# What to do about rabbit shedding?



## vek555 (Dec 26, 2012)

So whenever I pick up one of my mini lops (There are two, each a year old, one unspayed female (I will get her spayed eventually) and one neutered male) I am COVERED in white hair. What's the best way to minimize shedding? Do I just have to brush them regularly?
I bought the small animal Furminator (google it if you don't know what that is) - the de-shedding comb - and it pulls out LOADS of hair. I was brushing my male for like twenty minutes and the amount of hair that came out didn't stop - I started to worry, was it pulling out all of his hair or just the part that was supposed to be shed? I eventually stopped because he started peeing on me.
Anyways, is there a danger of over-combing your rabbit? And is there any other way to minimize shedding?
Thanks


----------



## Imbrium (Dec 26, 2012)

lol @ him peeing on you to tell you he'd had enough... my Nala nipped me on the bootie once when she'd had enough furminating.
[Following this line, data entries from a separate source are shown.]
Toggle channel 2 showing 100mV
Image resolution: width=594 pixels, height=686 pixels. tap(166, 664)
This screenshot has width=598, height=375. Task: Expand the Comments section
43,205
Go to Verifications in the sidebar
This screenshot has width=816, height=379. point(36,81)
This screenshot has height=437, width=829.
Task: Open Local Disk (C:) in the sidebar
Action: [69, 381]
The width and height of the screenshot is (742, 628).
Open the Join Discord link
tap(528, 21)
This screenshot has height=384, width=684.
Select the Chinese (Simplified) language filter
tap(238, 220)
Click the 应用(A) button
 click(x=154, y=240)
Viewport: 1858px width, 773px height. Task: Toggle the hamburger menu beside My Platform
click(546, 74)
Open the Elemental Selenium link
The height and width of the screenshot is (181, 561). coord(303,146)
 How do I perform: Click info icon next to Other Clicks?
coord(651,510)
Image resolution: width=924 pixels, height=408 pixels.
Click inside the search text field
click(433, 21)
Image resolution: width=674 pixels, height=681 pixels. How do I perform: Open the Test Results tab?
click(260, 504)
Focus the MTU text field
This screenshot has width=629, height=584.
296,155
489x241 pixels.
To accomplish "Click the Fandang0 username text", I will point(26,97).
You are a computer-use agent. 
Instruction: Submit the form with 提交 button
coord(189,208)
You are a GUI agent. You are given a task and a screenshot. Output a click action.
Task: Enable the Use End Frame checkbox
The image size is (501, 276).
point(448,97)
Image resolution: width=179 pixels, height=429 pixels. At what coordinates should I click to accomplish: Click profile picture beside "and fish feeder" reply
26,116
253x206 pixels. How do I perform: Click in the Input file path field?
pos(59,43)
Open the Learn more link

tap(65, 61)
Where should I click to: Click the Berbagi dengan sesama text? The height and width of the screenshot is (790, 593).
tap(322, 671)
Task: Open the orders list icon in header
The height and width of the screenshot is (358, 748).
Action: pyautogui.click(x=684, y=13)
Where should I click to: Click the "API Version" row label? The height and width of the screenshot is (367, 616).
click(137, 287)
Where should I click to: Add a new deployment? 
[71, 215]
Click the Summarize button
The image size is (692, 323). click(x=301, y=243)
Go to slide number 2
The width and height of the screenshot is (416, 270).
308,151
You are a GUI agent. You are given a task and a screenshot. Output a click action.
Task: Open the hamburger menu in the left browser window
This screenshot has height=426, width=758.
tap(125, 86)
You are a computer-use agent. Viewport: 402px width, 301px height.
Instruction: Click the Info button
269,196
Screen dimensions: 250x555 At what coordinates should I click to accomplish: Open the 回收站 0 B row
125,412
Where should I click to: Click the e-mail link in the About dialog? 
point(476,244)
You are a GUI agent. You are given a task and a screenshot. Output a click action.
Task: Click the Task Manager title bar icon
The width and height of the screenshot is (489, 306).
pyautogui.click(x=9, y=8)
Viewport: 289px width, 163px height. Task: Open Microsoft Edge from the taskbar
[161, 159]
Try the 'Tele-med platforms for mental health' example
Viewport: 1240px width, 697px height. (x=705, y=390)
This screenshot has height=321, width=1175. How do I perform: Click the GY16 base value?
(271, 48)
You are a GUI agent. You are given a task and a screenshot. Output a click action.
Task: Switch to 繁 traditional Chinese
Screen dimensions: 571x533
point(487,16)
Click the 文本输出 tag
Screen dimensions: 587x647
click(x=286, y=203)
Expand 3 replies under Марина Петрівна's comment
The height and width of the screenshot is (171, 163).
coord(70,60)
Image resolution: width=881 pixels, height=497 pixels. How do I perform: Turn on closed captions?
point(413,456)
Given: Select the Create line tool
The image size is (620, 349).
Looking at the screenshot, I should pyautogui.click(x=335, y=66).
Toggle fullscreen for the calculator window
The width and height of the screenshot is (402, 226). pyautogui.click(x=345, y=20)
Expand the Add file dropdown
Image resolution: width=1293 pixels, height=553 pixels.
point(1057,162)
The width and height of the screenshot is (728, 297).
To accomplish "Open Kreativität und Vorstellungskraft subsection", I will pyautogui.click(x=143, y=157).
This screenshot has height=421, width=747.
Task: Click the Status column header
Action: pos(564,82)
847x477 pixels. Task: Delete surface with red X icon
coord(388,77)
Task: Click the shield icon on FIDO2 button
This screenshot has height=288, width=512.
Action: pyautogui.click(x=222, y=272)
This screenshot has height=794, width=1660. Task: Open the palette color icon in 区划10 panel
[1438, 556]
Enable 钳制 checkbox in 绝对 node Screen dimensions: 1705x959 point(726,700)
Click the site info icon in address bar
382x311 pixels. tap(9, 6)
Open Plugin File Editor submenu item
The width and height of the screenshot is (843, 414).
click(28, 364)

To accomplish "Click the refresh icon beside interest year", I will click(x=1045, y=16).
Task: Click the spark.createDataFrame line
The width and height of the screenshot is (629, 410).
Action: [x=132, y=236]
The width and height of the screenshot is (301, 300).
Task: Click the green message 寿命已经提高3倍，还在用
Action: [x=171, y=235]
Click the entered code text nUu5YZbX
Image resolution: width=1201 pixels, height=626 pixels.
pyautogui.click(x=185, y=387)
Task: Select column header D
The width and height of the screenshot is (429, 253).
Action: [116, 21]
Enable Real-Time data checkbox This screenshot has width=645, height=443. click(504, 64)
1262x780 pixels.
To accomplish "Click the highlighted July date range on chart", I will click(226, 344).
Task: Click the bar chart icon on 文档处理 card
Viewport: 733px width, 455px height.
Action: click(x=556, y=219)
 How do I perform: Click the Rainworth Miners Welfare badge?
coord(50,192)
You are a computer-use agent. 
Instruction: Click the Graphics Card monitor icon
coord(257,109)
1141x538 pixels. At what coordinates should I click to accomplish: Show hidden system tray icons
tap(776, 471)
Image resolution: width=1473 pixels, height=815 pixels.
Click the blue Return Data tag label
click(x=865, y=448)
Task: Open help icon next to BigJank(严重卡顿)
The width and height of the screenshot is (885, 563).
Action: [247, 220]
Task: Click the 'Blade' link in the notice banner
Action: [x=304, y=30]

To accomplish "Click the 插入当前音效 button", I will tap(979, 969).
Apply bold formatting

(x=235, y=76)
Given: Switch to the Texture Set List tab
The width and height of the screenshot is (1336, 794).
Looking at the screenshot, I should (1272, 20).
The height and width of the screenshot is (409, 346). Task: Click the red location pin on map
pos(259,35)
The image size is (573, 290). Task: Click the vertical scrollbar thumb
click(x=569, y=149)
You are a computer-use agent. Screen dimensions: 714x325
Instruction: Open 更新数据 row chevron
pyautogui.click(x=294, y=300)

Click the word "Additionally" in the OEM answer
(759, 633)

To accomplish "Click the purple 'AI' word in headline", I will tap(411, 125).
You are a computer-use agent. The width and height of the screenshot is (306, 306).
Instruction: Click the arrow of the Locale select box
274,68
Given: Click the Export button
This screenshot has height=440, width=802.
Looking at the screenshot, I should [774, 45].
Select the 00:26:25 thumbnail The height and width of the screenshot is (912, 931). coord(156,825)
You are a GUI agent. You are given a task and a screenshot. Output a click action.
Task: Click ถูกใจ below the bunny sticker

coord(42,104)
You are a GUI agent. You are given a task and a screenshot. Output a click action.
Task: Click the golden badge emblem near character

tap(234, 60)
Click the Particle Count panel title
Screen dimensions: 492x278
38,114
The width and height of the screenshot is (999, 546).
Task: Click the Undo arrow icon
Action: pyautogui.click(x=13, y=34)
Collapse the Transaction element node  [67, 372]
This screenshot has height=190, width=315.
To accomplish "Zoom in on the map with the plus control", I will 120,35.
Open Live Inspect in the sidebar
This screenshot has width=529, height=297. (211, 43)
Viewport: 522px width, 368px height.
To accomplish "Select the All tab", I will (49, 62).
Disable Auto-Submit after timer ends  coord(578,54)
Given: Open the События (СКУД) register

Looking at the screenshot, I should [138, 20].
it sounds like your lops are molting - twice a year, they shed their ENTIRE coat. this is maybe half of what came out of my holland in 5-10 mins with the furminator recently:







there's nothing you can do to stop or reduce the shedding - you just have to keep grooming daily until the molt is over, to minimize the amount of hair they ingest/prevent hairballs. make sure they're eating lots of hay, too, as it helps the hair they do ingest move through their digestive system. the furminator's the most effective grooming tool I've found.


----------



## JBun (Dec 26, 2012)

I know that some breeder's will supplement with Calf Manna to help a rabbit with it's molt. I think the extra protein in it helps the molt finish up sooner. I'm not exactly sure, but you could try researching that.


----------



## OakRidgeRabbits (Dec 26, 2012)

Yep, a change in protein can help. Whether you bump it up or cut it down, the type of diet change induces/finished a molt almost every time. De-worming them usually induces a molt also.


----------



## ldoerr (Dec 26, 2012)

I know that when I showed rabbits that if they were in a molt close to a show we would give dewormer weekly. For dewormer we use ivermectin. The dose that we use for general deworming when we are giving a full dose is 1/10cc per pound of body weight. If you are giving them some every week it is 1/10cc (or 2/10cc for big rabbits) each time. I find that this helps the shed take MUCH less time. You give the medicine orally (you can get the medicine at feed stores).


----------